The Austrian Grand Prix, with its electrifying start, constant on-track battles, and a shocking comeback victory from Max Verstappen, was a tough act to follow. Somehow, the British Grand Prix pulled it off, delivering plenty of excitement of its own throughout 52 laps of the legendary Silverstone circuit.
Like in Austria, a slightly mixed-up qualifying session was the catalyst for much of the race’s thrilling action. Valtteri Bottas took pole position by a mere six milliseconds over his Mercedes teammate Lewis Hamilton, meaning hometown favorite Hamilton couldn’t easily sprint away with the lead as he often does—instead he would need to find a way past Bottas. Charles Leclerc and Verstappen built on their momentum from Austria, snatching third and fourth, while Verstappen’s struggling Red Bull teammate Pierre Gasly managed to out-qualify Ferrari’s Sebastian Vettel.
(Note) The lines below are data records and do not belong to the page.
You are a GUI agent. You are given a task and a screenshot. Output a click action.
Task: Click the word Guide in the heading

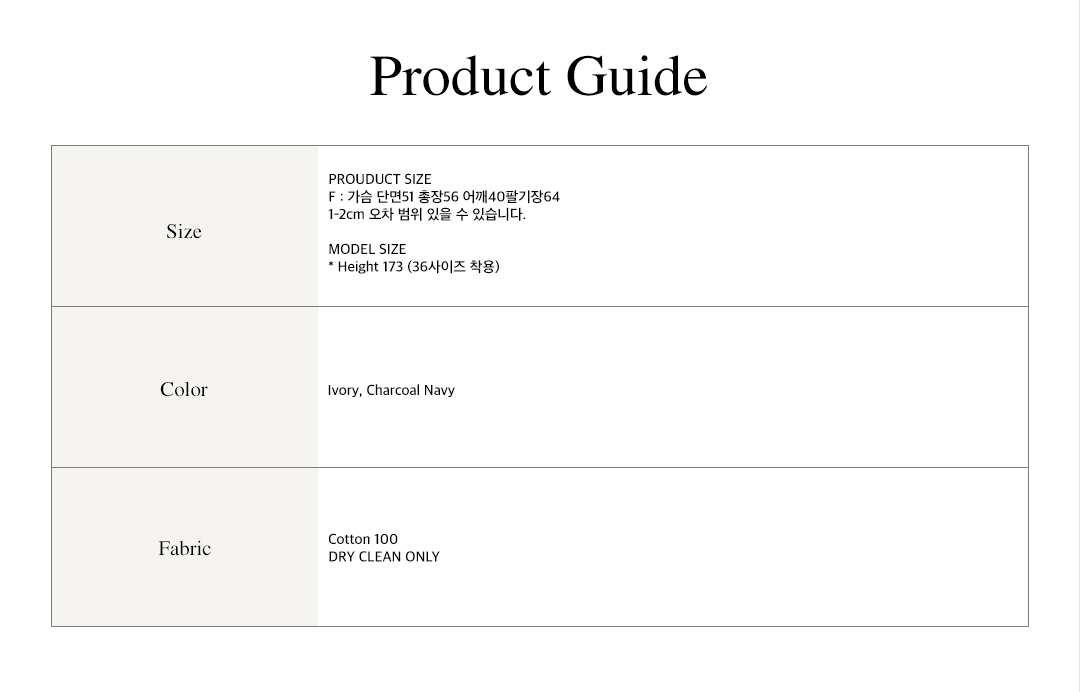point(637,76)
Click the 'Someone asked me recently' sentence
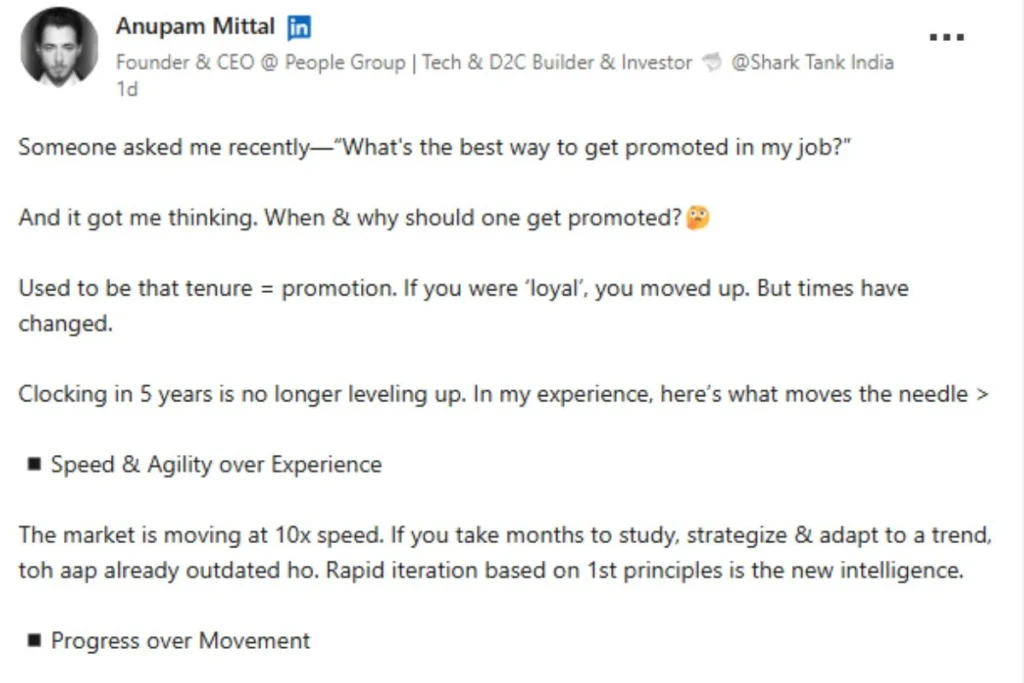 [434, 147]
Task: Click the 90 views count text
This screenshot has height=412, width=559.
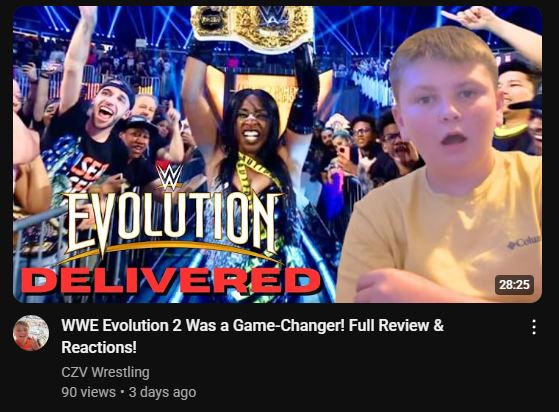Action: tap(88, 392)
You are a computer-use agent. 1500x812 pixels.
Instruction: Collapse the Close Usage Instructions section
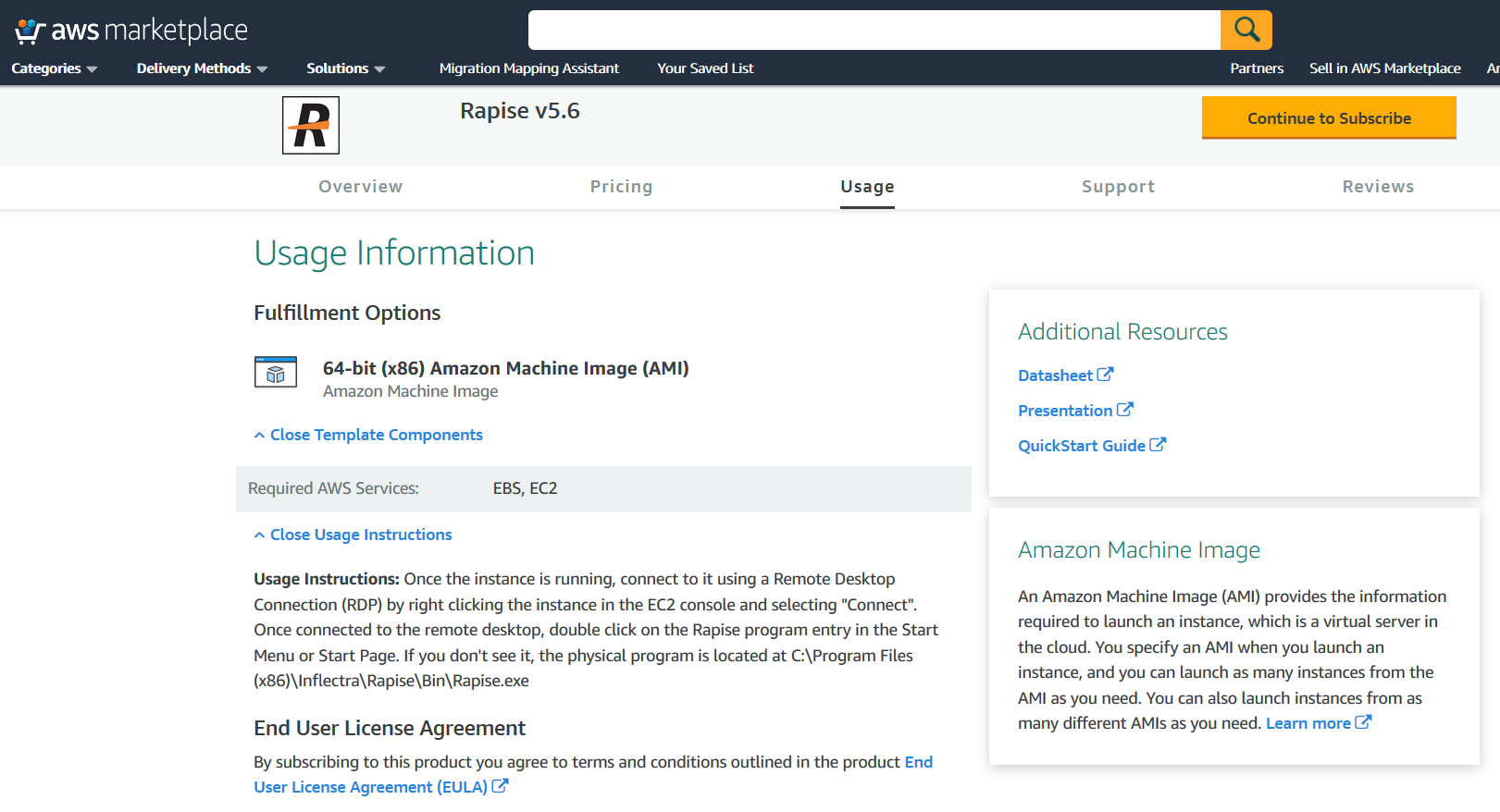pos(353,535)

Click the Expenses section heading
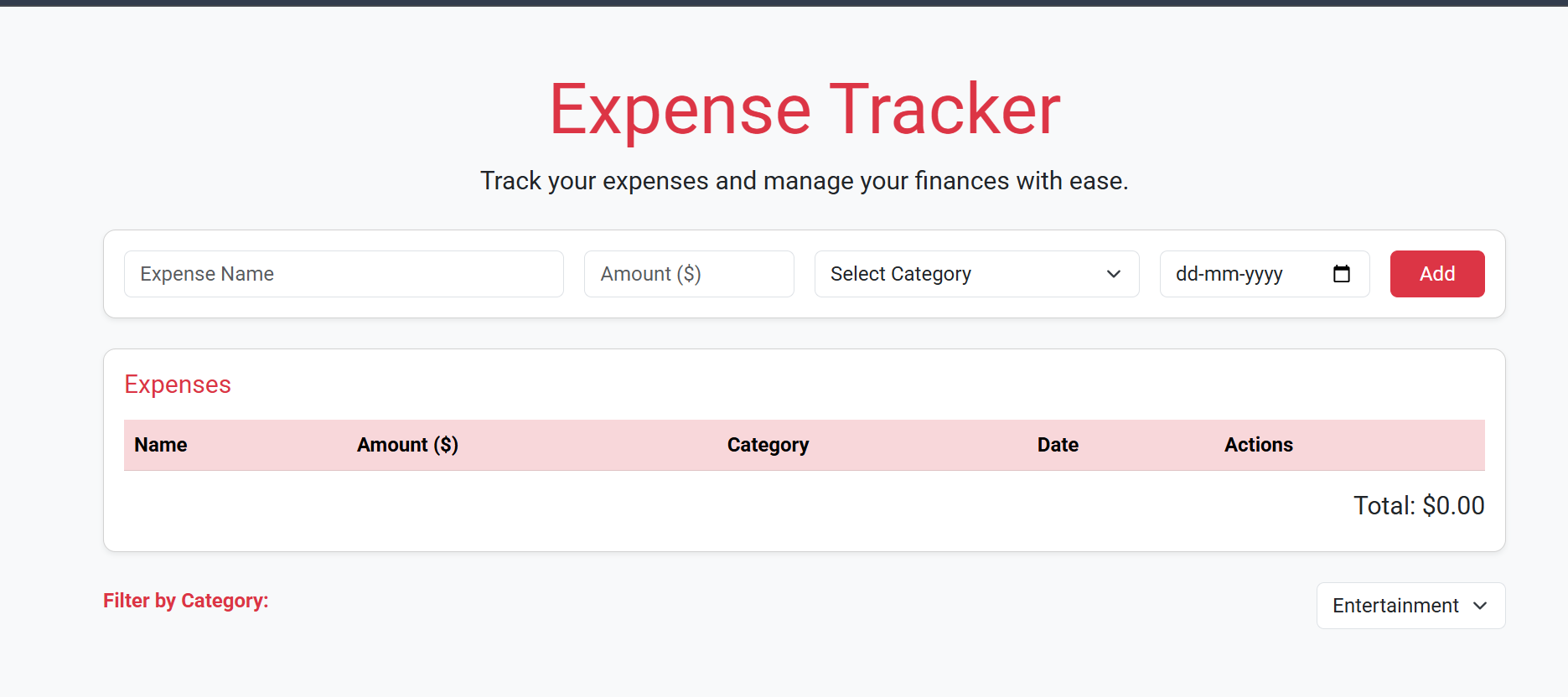click(177, 385)
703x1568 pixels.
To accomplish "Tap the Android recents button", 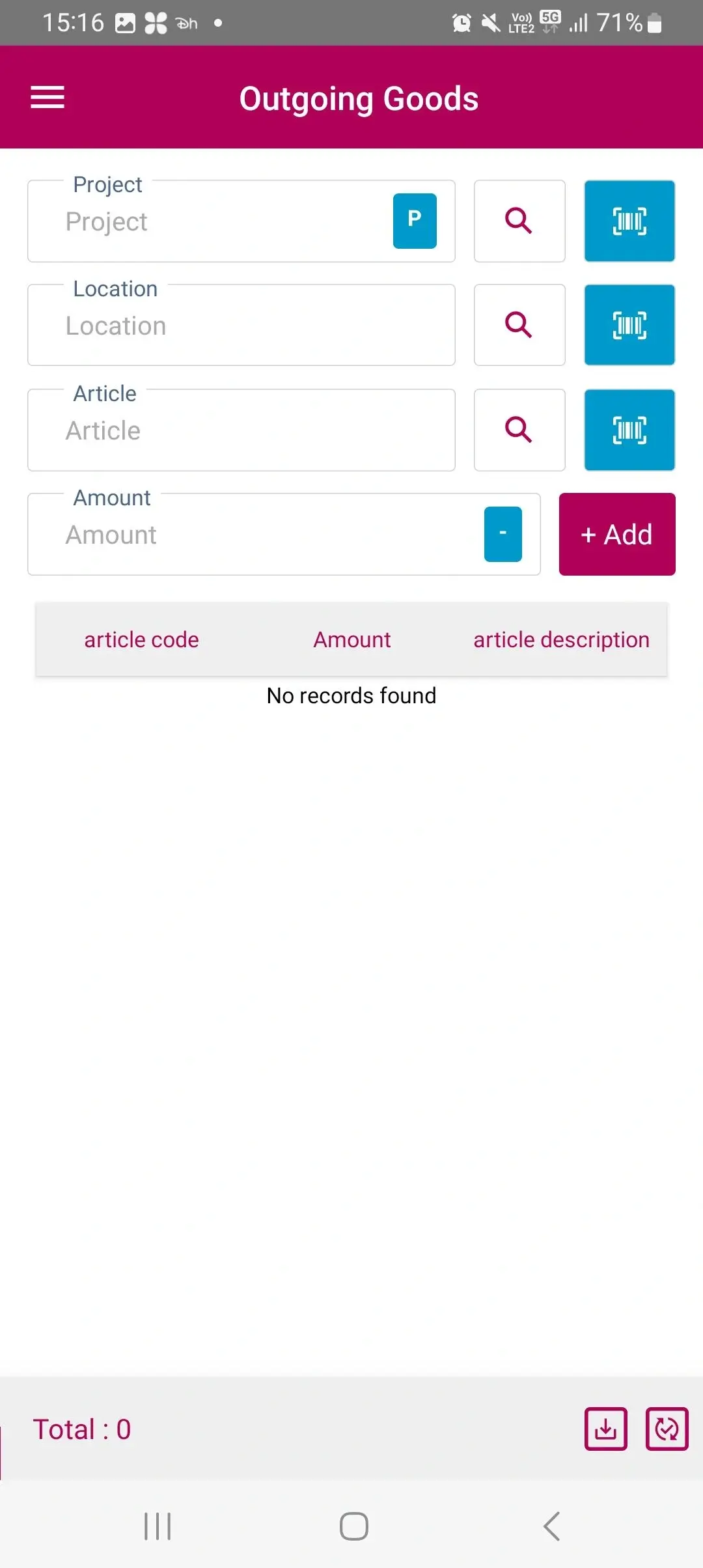I will [156, 1526].
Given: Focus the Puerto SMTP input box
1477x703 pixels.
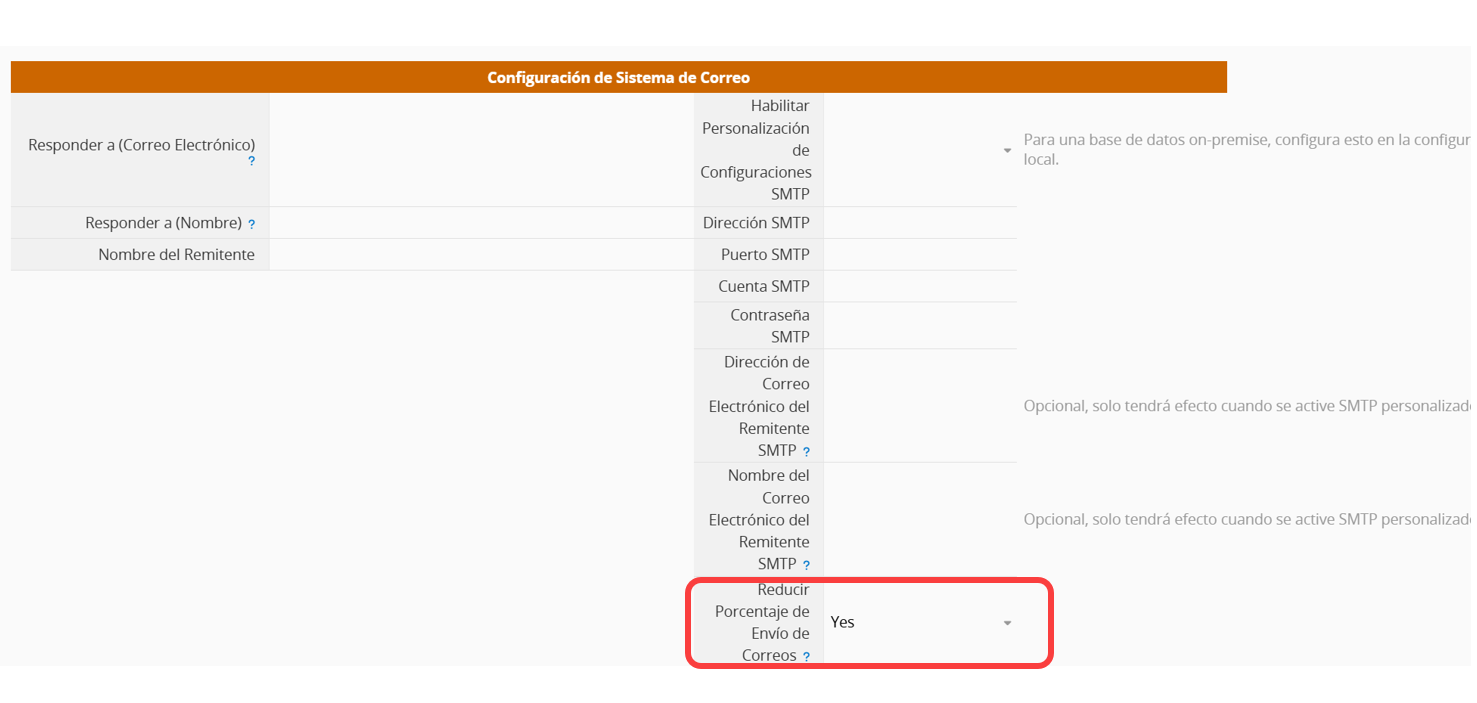Looking at the screenshot, I should click(920, 255).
The start was clean, and Hamilton immediately began hounding Bottas for the lead. Hamilton remained on Bottas’ gearbox until lap four, when he confidently swept around the outside of the Finn at Luffield corner, only for Bottas to cling on and retake the lead at the next corner. Hamilton backed off to cool down his tires, but meanwhile, an epic battle ensued between the two protagonists from Austria: Verstappen and Leclerc.
Leclerc held off Verstappen until the pitstops, but an amazing effort by the Red Bull crew got Verstappen out just ahead of his Ferarri rival, with the two trundling side-by-side down the pit lane. However, Verstappen immediately struggled for traction on cold tires, and Leclerc pounced, taking a net third position. The skirmish would continue for several laps, until Antonio Giovinazzi beached his Alfa Romeo, bringing out the safety car.
This was the critical moment for Hamilton, who had yet to pit, unlike his teammate Bottas. Just as the safety car emerged, Hamilton dove to the pits, fitting the hard tire and coming out in the lead of the race. Even more crucially, the hard tire could last till the end of the race, especially with a tire-saving expert like Hamilton, while Bottas, on the medium tire, would be forced to make a second stop. The safety car also benefited Sainz, who had stayed out longer and as a result jumped to seventh after pitting.
After the restart, Leclerc and Verstappen resumed their battle, with Leclerc barging past Verstappen at the end of lap 24 only for Verstappen to hold onto the position down the main straight to start the next lap. By lap 37, Verstappen was on the back of Vettel, who sat in third after the safety car chaos. The Dutchman took the podium position around the outside at Stowe, but Vettel tried to fight back, and locked up, plowing into the rear of the Red Bull, sending Verstappen flying over the curbs and Vettel into the gravel. Vettel was handed a fair ten second penalty, and dropped to the back, while Verstappen’s strong run was ruined. Somehow, he sustained minimal damage and clung onto fifth.
Hamilton triumphed at his home race, prompting roars from the grandstands, while Bottas finished second and Leclerc came third, benefiting from the Verstappen-Vettel clash. Gasly was also helped by Vettel’s error, coming in fourth, ahead of his Red Bull teammate for the first time this season.
Hamilton’s record-setting sixth British Grand Prix victory seemed like a fitting celebration of the contract renewal that will see Silverstone continue its 50-plus year-long place on the F1 calendar. And while yet another Hamilton win and Mercedes one-two may seem like a reversion to the same problems that plagued F1 before the Austria Grand Prix, the nail-biting battles between Verstappen, Leclerc, and Vettel show that, with the right changes, Formula One can have a very bright future.
One thought on “British Grand Prix: Reaction”
What is amazing to me, a true civilian in this milieu, is the concept of a measurement in milliseconds. I cannot imagine what a thousandth of a second is like or how one can effectively measure it, nor can I conceive of the emotional reaction to losing by a millisecond.